MultiModal-Project

Team project for INF 385T: Deep Learning and Multimodal Systems

Overview

This project develops a multimodal classification system that predicts the presence of Pneumonia and Pneumothorax from chest X-ray images paired with corresponding radiology reports (Findings and Impression sections). Labels are sourced from CheXbert annotations, where 1 indicates a confirmed condition and 0 indicates no finding.
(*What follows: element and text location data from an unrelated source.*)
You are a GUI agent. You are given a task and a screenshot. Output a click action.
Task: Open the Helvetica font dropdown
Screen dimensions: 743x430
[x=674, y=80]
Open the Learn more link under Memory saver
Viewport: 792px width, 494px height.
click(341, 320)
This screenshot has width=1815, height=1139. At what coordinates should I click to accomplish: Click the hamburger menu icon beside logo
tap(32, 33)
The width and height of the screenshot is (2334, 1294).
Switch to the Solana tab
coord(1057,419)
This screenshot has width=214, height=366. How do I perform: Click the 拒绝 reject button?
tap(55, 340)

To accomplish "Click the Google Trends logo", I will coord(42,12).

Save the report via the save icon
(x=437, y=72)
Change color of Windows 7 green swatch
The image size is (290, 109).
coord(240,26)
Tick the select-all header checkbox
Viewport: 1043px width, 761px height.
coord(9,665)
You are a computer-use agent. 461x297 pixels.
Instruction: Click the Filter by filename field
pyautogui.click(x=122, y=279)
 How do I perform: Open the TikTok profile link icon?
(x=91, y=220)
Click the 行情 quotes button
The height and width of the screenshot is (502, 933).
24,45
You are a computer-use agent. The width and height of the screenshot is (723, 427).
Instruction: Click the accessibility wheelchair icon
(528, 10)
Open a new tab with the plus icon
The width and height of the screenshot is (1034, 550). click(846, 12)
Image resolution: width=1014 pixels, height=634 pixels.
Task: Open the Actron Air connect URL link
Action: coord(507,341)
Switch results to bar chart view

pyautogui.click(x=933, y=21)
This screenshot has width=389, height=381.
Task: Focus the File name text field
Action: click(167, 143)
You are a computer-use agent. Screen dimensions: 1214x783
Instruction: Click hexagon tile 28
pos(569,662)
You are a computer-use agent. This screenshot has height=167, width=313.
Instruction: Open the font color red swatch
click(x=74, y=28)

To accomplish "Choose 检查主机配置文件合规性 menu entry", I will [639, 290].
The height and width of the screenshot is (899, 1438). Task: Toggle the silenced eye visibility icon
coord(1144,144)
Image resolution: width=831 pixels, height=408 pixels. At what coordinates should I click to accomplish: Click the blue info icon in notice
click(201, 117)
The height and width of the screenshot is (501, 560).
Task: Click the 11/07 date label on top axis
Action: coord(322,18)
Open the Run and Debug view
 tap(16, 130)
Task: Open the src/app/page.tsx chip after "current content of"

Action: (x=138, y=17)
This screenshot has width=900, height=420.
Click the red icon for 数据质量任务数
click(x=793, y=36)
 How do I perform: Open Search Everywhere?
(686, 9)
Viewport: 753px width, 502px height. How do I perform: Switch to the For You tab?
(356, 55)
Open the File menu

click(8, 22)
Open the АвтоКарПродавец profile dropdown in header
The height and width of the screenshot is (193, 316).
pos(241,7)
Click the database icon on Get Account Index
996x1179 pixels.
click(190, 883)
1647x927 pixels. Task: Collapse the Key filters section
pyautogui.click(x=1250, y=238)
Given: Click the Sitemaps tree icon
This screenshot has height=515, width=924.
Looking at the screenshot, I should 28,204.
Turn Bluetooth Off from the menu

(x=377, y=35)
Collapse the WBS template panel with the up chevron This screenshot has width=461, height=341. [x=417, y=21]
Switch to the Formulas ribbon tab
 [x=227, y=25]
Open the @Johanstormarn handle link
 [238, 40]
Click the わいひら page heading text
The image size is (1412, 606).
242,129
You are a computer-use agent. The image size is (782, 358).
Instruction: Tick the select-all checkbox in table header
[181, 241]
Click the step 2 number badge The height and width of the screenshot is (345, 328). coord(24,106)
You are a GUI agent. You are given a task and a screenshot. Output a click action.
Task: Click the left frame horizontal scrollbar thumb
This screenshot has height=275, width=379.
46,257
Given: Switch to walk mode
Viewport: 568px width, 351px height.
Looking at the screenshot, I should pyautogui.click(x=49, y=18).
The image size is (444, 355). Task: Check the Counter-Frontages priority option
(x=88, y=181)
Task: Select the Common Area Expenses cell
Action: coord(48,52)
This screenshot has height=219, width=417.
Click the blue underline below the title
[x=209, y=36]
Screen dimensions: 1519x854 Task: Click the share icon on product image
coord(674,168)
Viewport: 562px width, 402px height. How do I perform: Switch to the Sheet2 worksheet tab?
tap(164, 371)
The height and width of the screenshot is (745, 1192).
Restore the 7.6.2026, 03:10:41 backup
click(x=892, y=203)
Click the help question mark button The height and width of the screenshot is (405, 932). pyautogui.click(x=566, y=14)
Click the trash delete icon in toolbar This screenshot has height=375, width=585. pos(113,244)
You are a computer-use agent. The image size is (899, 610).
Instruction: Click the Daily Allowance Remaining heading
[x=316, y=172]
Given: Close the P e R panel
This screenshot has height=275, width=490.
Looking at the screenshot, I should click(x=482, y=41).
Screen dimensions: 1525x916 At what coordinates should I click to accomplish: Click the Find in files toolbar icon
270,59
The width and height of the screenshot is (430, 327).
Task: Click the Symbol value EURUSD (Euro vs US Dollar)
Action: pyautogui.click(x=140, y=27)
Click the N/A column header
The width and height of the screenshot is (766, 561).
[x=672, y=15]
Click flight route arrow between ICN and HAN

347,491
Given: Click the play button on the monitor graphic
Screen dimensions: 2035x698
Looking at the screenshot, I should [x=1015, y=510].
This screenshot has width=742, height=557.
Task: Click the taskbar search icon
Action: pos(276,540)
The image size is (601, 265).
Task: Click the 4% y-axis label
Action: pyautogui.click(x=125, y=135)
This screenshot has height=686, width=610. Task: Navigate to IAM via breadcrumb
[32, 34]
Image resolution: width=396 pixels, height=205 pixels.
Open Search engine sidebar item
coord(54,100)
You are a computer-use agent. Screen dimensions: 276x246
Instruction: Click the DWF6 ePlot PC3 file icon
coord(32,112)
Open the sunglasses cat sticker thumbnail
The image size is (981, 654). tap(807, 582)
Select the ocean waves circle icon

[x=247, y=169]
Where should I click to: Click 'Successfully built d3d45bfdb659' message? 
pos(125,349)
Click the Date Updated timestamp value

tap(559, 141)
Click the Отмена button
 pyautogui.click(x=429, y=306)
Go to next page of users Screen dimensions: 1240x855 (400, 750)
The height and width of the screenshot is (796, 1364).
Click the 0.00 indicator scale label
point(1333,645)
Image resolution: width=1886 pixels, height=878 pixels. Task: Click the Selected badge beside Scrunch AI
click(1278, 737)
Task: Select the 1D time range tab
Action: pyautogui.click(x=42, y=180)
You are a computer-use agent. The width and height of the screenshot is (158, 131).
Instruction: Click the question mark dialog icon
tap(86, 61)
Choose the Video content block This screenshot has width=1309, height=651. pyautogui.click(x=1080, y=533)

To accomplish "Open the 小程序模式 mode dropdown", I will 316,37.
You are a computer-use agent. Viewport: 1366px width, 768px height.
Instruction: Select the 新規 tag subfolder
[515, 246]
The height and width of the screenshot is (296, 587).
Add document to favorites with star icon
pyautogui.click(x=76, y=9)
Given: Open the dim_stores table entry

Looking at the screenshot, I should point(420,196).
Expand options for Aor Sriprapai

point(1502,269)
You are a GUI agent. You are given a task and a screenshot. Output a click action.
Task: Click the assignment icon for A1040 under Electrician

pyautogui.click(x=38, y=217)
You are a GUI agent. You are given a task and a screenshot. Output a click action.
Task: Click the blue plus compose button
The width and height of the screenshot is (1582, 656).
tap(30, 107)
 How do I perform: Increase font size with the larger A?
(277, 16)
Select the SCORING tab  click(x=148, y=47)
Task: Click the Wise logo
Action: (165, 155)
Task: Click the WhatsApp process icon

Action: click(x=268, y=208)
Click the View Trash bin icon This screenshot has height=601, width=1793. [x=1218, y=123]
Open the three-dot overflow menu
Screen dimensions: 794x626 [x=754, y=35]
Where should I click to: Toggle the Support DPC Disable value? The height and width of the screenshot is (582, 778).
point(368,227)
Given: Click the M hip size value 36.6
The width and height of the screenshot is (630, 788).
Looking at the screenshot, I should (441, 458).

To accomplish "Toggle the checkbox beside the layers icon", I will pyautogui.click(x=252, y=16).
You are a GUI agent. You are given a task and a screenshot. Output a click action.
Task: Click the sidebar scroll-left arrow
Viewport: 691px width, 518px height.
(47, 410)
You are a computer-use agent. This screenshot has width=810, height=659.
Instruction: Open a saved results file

Uncertain labels (-1) are excluded from training.

We experiment with six label combinations for the two conditions: (0,0), (1,0), (0,1), (1,1), (1,NaN), and (NaN,1). Our multimodal fusion model combines a ResNet50 image encoder with a BERT text encoder, and is compared against image-only and text-only baselines.

Repository Structure

MultiModal-Project/
├── Cross-Modal_Alignment_MIMIC-CXR.ipynb       # Main notebook: full pipeline
├── huggingface data/
│   └── mimic_cxr_with_chexbert_labels.ipynb    # How CheXbert labels were added to MIMIC-CXR
└── models/
    ├── image_only_baseline_HF.ipynb             # Image-only baseline
    └── text_only_baseline_HF.ipynb              # Text-only baseline

Dataset

The dataset used in this project is publicly available on Hugging Face:

cchitse/mimic-cxr-with-chexbert-labels

It combines MIMIC-CXR chest X-ray images with structured CheXbert labels. No access token is required to download it.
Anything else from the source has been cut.